DATA PROVIDED Block Start

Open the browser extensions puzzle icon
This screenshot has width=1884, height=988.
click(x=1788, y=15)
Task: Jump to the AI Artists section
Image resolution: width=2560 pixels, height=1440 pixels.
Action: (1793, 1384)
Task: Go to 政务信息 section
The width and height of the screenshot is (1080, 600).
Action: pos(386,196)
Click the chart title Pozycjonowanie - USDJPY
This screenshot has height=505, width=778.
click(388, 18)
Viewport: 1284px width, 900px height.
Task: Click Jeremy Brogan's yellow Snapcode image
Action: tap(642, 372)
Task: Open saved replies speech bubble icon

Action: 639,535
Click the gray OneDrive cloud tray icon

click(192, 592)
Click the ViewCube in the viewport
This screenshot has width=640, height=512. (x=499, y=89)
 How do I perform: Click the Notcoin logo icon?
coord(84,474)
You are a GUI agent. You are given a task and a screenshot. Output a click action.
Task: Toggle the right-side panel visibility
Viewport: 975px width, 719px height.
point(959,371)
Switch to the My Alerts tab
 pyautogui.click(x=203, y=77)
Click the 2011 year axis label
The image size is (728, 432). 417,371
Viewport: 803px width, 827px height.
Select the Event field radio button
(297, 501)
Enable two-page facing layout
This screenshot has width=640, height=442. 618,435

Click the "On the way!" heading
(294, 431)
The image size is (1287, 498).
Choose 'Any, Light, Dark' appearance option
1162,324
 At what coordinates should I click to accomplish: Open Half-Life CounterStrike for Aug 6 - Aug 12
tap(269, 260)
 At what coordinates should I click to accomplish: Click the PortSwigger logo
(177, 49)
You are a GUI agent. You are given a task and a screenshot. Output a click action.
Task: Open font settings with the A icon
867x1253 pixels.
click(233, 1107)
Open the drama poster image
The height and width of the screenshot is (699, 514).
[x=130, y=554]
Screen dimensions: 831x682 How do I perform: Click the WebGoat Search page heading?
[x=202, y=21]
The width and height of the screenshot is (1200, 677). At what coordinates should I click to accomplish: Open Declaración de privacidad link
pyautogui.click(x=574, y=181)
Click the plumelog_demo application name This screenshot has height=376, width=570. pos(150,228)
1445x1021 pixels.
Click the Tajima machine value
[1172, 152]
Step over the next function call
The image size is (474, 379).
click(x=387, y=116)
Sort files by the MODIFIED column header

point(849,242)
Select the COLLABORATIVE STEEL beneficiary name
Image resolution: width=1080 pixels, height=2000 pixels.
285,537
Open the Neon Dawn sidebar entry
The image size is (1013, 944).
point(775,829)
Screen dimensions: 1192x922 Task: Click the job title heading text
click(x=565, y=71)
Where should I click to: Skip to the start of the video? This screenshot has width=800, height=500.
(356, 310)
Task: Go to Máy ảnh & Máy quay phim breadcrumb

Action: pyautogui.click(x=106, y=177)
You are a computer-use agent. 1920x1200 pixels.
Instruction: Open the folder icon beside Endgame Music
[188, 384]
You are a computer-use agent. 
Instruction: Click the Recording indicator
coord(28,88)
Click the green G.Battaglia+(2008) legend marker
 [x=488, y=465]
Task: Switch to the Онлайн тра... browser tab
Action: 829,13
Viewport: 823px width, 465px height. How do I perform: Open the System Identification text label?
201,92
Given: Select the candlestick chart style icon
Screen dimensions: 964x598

DATA PROVIDED Block End

**REQUIRED ACTION:**
Every single record must be transcribed exactly as it stands.

**RESPONSE:**
Open the browser extensions puzzle icon
This screenshot has width=1884, height=988.
click(x=1788, y=15)
Task: Jump to the AI Artists section
Image resolution: width=2560 pixels, height=1440 pixels.
Action: (1793, 1384)
Task: Go to 政务信息 section
The width and height of the screenshot is (1080, 600).
Action: pos(386,196)
Click the chart title Pozycjonowanie - USDJPY
This screenshot has height=505, width=778.
click(388, 18)
Viewport: 1284px width, 900px height.
Task: Click Jeremy Brogan's yellow Snapcode image
Action: tap(642, 372)
Task: Open saved replies speech bubble icon

Action: 639,535
Click the gray OneDrive cloud tray icon

click(192, 592)
Click the ViewCube in the viewport
This screenshot has width=640, height=512. (x=499, y=89)
 How do I perform: Click the Notcoin logo icon?
coord(84,474)
You are a GUI agent. You are given a task and a screenshot. Output a click action.
Task: Toggle the right-side panel visibility
Viewport: 975px width, 719px height.
point(959,371)
Switch to the My Alerts tab
 pyautogui.click(x=203, y=77)
Click the 2011 year axis label
The image size is (728, 432). 417,371
Viewport: 803px width, 827px height.
Select the Event field radio button
(297, 501)
Enable two-page facing layout
This screenshot has width=640, height=442. 618,435

Click the "On the way!" heading
(294, 431)
The image size is (1287, 498).
Choose 'Any, Light, Dark' appearance option
1162,324
 At what coordinates should I click to accomplish: Open Half-Life CounterStrike for Aug 6 - Aug 12
tap(269, 260)
 At what coordinates should I click to accomplish: Click the PortSwigger logo
(177, 49)
You are a GUI agent. You are given a task and a screenshot. Output a click action.
Task: Open font settings with the A icon
867x1253 pixels.
click(233, 1107)
Open the drama poster image
The height and width of the screenshot is (699, 514).
[x=130, y=554]
Screen dimensions: 831x682 How do I perform: Click the WebGoat Search page heading?
[x=202, y=21]
The width and height of the screenshot is (1200, 677). At what coordinates should I click to accomplish: Open Declaración de privacidad link
pyautogui.click(x=574, y=181)
Click the plumelog_demo application name This screenshot has height=376, width=570. pos(150,228)
1445x1021 pixels.
Click the Tajima machine value
[1172, 152]
Step over the next function call
The image size is (474, 379).
click(x=387, y=116)
Sort files by the MODIFIED column header

point(849,242)
Select the COLLABORATIVE STEEL beneficiary name
Image resolution: width=1080 pixels, height=2000 pixels.
285,537
Open the Neon Dawn sidebar entry
The image size is (1013, 944).
point(775,829)
Screen dimensions: 1192x922 Task: Click the job title heading text
click(x=565, y=71)
Where should I click to: Skip to the start of the video? This screenshot has width=800, height=500.
(356, 310)
Task: Go to Máy ảnh & Máy quay phim breadcrumb

Action: pyautogui.click(x=106, y=177)
You are a computer-use agent. 1920x1200 pixels.
Instruction: Open the folder icon beside Endgame Music
[188, 384]
You are a computer-use agent. 
Instruction: Click the Recording indicator
coord(28,88)
Click the green G.Battaglia+(2008) legend marker
 [x=488, y=465]
Task: Switch to the Онлайн тра... browser tab
Action: 829,13
Viewport: 823px width, 465px height. How do I perform: Open the System Identification text label?
201,92
Given: Select the candlestick chart style icon
Screen dimensions: 964x598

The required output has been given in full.